··· GIVEN DATA

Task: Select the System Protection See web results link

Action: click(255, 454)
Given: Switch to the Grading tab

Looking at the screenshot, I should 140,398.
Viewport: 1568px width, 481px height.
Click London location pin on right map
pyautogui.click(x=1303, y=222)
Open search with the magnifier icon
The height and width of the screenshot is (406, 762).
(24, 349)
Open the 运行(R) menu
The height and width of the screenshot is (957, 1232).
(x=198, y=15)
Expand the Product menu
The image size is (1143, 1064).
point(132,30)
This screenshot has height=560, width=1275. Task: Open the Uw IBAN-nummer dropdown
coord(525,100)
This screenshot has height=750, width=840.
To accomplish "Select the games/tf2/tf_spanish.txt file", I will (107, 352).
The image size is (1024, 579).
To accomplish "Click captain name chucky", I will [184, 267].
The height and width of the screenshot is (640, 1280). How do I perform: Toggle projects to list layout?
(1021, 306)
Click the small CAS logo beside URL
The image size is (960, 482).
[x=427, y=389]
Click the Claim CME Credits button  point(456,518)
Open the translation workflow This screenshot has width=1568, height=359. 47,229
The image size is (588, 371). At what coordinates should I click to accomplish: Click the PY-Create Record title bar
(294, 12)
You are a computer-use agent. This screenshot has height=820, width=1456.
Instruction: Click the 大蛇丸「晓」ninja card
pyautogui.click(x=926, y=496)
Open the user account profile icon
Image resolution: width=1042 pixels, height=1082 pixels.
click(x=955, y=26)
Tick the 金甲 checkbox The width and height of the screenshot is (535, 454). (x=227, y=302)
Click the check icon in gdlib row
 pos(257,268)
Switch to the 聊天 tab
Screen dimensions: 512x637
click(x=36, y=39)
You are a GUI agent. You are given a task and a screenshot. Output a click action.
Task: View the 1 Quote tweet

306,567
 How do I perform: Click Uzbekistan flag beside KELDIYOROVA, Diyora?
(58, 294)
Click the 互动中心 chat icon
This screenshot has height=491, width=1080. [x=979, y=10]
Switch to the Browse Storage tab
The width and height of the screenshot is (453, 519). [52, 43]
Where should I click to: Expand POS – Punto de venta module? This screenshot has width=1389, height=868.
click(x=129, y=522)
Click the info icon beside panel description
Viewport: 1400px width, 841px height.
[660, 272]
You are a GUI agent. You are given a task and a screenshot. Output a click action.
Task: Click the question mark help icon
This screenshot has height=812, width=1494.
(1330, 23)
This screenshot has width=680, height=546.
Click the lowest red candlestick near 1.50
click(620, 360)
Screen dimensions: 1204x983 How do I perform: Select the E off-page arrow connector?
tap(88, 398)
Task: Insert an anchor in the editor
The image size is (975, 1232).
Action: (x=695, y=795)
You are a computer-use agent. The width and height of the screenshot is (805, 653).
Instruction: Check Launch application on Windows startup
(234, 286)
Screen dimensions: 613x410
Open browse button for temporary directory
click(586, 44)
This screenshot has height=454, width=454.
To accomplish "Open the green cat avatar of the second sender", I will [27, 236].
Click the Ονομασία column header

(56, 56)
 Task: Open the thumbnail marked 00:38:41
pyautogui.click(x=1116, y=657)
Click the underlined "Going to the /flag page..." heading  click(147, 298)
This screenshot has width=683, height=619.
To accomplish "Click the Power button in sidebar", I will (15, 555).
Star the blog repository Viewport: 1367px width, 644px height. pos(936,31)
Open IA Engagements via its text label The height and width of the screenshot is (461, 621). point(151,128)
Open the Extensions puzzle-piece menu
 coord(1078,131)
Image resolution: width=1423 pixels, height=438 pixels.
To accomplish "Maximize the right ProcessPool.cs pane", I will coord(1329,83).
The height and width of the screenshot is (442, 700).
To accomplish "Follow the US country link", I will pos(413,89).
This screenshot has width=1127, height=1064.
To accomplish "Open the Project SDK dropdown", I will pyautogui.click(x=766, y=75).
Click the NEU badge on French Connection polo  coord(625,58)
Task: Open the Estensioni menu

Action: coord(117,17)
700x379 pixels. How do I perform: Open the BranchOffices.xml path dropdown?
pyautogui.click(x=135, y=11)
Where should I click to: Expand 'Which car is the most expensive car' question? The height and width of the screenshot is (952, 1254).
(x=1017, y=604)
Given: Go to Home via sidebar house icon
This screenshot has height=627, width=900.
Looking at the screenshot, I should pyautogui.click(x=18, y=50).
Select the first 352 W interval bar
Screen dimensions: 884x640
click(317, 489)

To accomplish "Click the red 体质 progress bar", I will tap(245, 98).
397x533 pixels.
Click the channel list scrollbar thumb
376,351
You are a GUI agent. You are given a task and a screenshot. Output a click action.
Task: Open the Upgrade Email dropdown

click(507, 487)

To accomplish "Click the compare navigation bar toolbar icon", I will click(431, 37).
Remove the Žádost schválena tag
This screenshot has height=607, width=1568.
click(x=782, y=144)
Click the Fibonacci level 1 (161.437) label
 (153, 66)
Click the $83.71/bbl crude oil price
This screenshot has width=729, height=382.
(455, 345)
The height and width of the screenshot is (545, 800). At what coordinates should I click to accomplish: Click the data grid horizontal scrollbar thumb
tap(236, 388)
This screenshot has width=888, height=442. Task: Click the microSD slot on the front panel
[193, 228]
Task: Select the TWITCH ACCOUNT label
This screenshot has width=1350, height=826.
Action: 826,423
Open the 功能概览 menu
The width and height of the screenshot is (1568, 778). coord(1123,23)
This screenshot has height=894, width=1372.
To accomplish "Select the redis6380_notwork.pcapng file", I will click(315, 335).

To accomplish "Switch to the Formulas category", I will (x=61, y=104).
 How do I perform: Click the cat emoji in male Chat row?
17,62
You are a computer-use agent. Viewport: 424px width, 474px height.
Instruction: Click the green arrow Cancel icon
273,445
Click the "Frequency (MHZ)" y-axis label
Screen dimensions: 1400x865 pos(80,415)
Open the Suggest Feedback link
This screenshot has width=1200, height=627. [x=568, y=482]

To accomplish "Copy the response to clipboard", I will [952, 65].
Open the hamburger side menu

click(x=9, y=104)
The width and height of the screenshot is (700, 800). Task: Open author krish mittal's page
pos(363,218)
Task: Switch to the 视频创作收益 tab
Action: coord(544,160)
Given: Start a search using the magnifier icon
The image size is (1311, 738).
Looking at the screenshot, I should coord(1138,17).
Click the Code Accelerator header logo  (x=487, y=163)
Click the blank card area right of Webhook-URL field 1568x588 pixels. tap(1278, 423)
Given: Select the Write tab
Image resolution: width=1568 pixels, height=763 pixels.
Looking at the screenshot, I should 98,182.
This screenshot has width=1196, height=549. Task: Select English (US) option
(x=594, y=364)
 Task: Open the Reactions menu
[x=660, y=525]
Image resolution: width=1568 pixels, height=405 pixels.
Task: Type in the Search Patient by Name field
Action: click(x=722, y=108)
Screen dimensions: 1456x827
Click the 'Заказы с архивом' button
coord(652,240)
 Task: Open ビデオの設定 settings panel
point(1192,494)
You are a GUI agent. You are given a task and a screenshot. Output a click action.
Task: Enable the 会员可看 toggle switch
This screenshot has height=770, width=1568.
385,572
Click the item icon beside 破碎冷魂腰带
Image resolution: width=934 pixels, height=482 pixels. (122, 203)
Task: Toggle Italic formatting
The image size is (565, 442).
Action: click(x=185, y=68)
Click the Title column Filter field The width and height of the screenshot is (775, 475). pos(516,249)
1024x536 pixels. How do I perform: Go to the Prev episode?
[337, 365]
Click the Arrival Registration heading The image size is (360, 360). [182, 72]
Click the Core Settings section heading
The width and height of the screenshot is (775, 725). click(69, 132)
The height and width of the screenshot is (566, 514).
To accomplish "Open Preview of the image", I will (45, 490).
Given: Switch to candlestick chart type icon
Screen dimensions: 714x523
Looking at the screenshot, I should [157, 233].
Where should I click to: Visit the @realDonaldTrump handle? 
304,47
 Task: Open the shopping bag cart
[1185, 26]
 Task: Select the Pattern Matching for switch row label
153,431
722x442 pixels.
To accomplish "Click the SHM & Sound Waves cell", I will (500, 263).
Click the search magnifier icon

······

- WORK INSTRUCTION: Each line of the data in which the string "magnifier" appears needs to be copied.

- OUTPUT BELOW:
Open search with the magnifier icon
Given: Start a search using the magnifier icon
Click the search magnifier icon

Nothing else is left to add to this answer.